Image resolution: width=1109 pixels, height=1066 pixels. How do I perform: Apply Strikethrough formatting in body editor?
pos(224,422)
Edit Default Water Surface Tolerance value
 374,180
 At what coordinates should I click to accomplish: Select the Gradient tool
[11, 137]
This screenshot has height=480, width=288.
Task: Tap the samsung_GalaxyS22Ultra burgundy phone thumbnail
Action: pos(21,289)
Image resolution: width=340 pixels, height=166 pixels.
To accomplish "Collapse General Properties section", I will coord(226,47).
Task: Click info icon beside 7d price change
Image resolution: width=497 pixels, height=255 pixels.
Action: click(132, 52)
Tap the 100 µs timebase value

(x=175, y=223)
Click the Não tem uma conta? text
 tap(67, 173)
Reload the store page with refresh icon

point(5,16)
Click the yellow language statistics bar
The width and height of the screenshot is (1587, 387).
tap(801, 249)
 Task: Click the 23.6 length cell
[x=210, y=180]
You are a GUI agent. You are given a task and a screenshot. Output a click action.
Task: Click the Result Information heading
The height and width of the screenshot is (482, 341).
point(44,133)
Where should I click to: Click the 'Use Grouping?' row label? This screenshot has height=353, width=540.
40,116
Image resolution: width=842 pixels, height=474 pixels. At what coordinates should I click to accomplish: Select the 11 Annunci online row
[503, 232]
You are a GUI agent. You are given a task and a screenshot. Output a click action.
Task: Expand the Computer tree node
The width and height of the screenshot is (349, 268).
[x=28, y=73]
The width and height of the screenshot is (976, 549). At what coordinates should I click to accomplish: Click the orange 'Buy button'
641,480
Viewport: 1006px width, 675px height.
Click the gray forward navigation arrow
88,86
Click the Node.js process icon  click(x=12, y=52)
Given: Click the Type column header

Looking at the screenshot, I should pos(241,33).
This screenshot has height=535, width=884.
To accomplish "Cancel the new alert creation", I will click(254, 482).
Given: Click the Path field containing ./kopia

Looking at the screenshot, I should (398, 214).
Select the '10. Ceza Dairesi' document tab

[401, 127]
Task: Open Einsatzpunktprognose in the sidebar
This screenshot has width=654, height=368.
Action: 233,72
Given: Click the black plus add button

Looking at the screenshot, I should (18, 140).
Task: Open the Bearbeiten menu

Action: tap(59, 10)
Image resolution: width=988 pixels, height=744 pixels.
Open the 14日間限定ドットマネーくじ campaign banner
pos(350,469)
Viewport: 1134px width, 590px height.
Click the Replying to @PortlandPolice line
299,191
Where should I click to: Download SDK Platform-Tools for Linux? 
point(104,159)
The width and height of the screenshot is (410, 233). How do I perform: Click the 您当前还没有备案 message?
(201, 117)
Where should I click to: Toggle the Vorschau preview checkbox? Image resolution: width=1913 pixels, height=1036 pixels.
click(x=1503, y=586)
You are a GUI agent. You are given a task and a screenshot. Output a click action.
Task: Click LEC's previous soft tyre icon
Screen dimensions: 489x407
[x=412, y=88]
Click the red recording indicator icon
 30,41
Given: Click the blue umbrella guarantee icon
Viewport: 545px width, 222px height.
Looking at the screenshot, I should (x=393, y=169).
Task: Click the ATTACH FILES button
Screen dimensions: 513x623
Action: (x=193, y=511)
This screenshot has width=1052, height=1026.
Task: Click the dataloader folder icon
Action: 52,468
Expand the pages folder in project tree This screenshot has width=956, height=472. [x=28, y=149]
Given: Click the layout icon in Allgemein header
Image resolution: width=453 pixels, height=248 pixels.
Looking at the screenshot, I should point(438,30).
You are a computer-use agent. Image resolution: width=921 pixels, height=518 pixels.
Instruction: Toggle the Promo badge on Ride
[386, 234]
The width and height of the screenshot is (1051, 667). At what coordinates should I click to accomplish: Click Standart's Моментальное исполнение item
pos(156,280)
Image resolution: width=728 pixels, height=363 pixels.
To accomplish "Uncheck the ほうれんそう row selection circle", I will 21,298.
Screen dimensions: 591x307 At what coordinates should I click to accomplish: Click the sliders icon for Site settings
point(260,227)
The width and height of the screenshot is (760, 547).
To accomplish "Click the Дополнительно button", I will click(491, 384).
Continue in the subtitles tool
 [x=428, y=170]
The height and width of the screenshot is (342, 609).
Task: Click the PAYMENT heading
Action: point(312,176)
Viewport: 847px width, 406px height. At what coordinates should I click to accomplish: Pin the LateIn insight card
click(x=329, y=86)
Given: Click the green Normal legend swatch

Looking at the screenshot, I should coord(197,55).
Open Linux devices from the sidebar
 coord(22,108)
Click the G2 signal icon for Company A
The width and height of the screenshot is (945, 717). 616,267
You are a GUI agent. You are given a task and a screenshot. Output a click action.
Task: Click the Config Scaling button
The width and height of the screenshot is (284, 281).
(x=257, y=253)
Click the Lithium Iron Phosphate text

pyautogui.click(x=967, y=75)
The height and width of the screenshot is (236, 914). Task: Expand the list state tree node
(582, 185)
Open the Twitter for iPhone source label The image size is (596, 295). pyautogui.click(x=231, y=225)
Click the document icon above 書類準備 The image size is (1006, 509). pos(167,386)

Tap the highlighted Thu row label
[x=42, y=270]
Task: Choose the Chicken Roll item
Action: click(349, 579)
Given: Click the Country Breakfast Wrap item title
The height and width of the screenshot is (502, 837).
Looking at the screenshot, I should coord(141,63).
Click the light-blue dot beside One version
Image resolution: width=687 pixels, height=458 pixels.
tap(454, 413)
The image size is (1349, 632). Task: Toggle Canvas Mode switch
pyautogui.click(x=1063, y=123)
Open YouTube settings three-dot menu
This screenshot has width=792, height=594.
= = = = = = =
- _PROBLEM TO SOLVE_: Which lines in the records above contain the word "will"? Copy each one.

- _PROBLEM SOLUTION_:
To accomplish "Collapse General Properties section", I will coord(226,47).
To accomplish "Cancel the new alert creation", I will click(254, 482).
To accomplish "Uncheck the ほうれんそう row selection circle", I will 21,298.
To accomplish "Click the Дополнительно button", I will click(491, 384).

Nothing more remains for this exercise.